## WORK TO DO:
Could you output all of these lines as a numbered list, skipping any blank lines and leaving out the pictures?

[Screen-element location records]
********

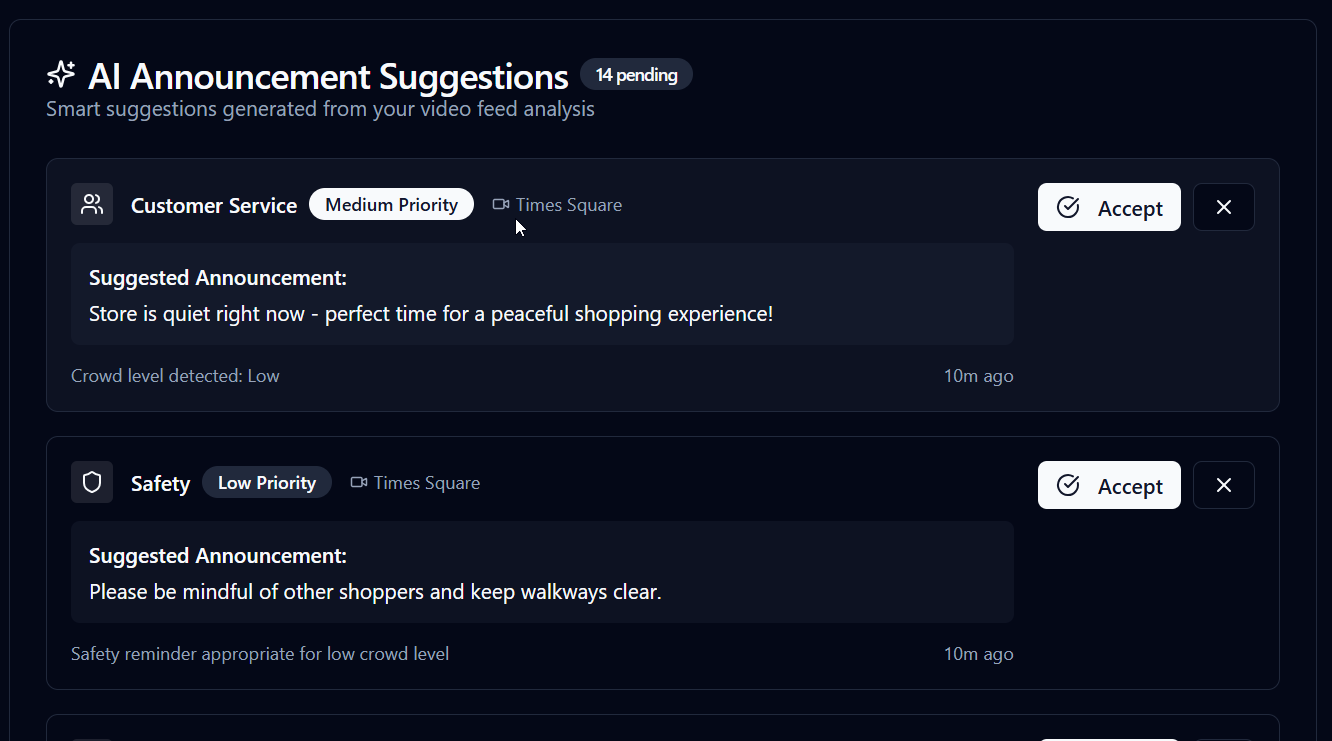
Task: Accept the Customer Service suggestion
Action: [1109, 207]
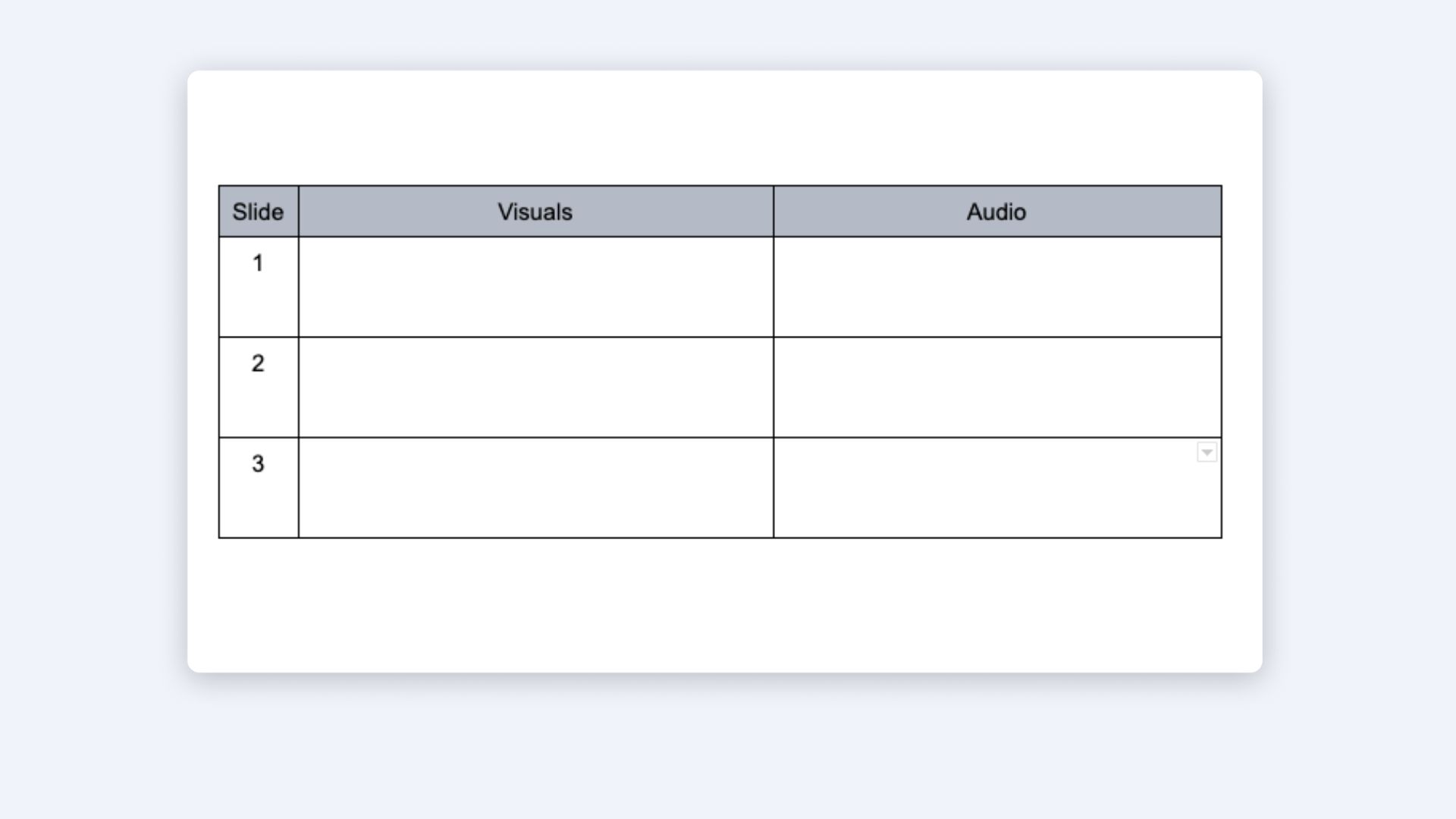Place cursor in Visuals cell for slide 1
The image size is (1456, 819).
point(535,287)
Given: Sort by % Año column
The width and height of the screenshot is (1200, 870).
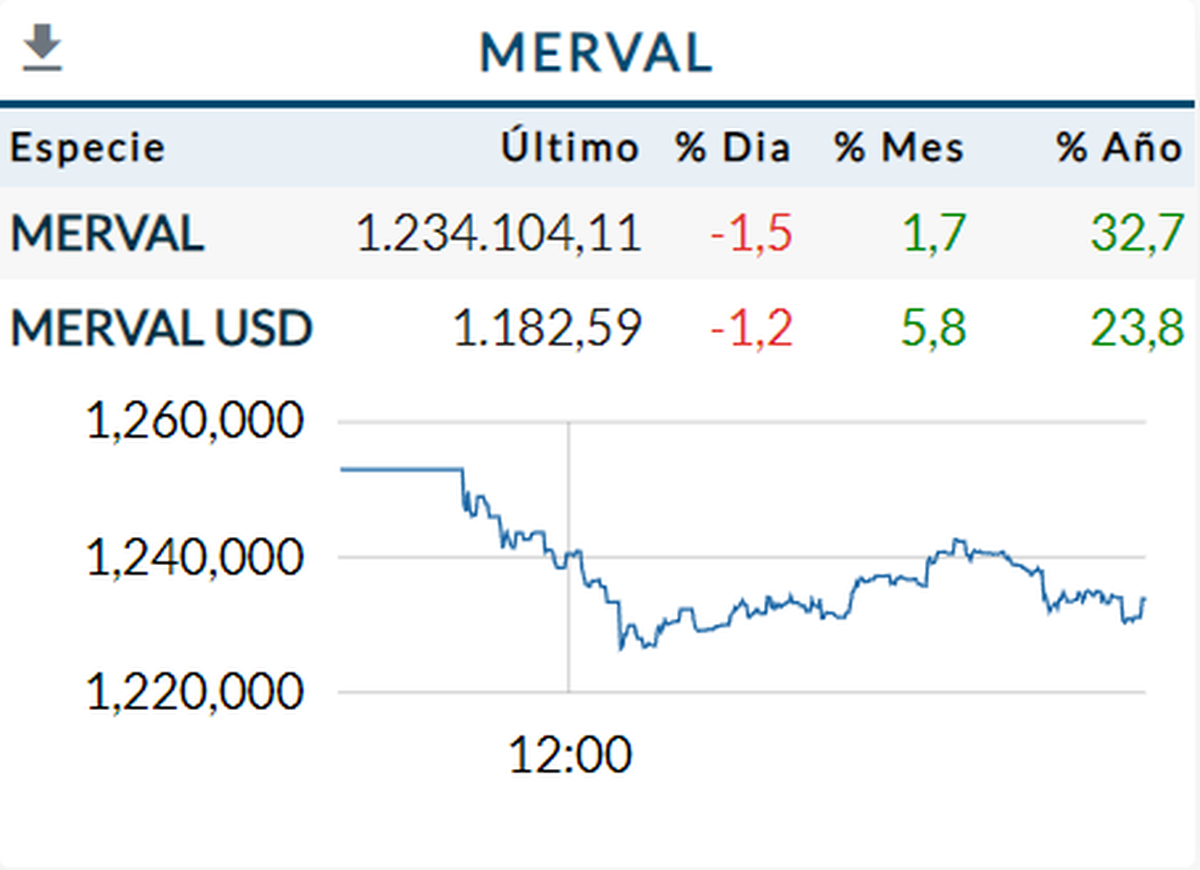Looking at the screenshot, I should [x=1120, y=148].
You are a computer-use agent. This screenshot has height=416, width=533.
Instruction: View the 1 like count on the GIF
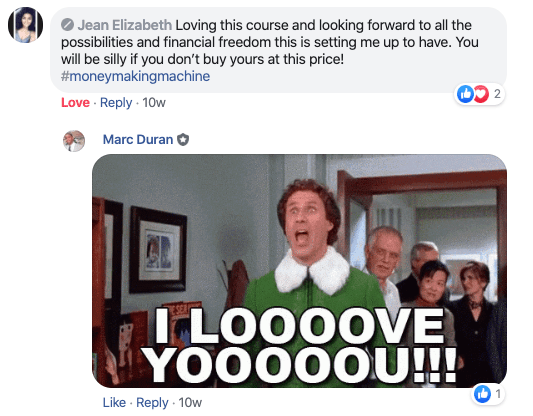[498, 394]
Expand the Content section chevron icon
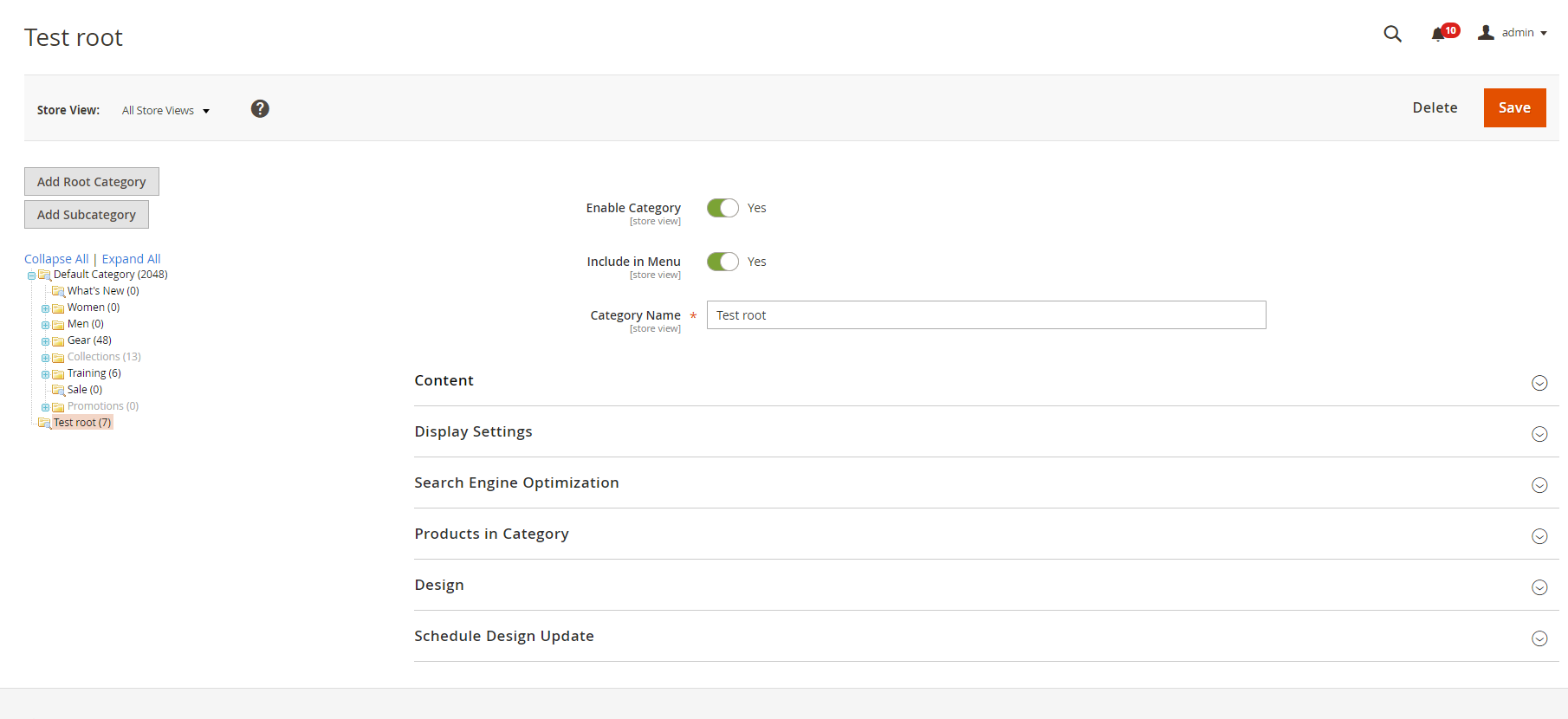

********

## WRITTEN SOLUTION:
1. Task: Accept the Customer Service suggestion
2. Action: [1109, 207]
3. Place cursor in Visuals cell for slide 1
4. The image size is (1456, 819).
5. point(535,287)
6. Given: Sort by % Año column
7. The width and height of the screenshot is (1200, 870).
8. Looking at the screenshot, I should [x=1120, y=148].
9. You are a computer-use agent. This screenshot has height=416, width=533.
10. Instruction: View the 1 like count on the GIF
11. [498, 394]
12. Expand the Content section chevron icon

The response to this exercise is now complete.